Animal magic on Commons to keep invasive plants at bay

Protecting the ha-baa-tat: This Hebridean sheep has a role to play
Protecting the ha-baa-tat: This Hebridean sheep has a role to play

Cows, sheep and ponies will be moving in to Chailey Commons as part of a project to protect the nationally rare heathland by removing invasive plants through grazing.

From next Tuesday, October 9, a local farmer – who also has Commoner’s rights – will be using around 80 hardy Hebridean sheep and a small group of Sussex cattle to graze Memorial, Pound and Romany Ridge Commons.

The cattle and some of the sheep will be wearing fluorescent collars to aid visibility for motorists. They will have access to North Common and Beggar’s Wood Roads, but their movement will be controlled by cattle grids.
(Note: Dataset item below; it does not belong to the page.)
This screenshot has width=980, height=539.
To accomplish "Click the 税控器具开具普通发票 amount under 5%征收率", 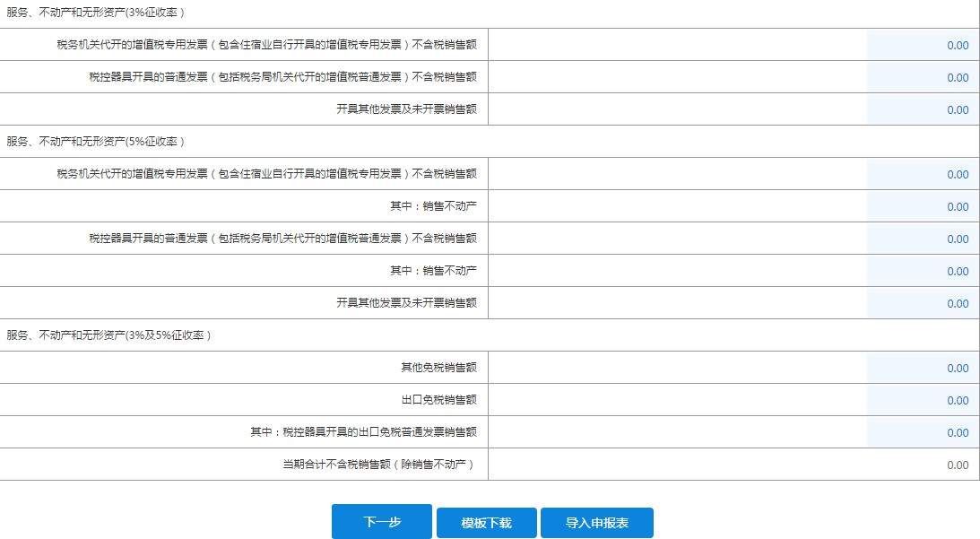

They will remain on the Commons as long as the weather conditions are suitable and enough food is available for them

From the end of October, they will be joined by 10 Exmoor ponies owned by the Sussex Pony Grazing Trust. The ponies will graze on Red House Common throughout the winter until March and will help to control scrub and gorse.

Grazing will help to fulfil Higher Level Stewardship objectives on the Common by helping to reduce scrub invasion and open up the Commons to recreational users on this important heathland site.

Chailey Common is one of the largest open heathlands remaining in Sussex. It is privately owned and managed by a management committee under an agreement between the County Council, Lewes District Council and the landowners.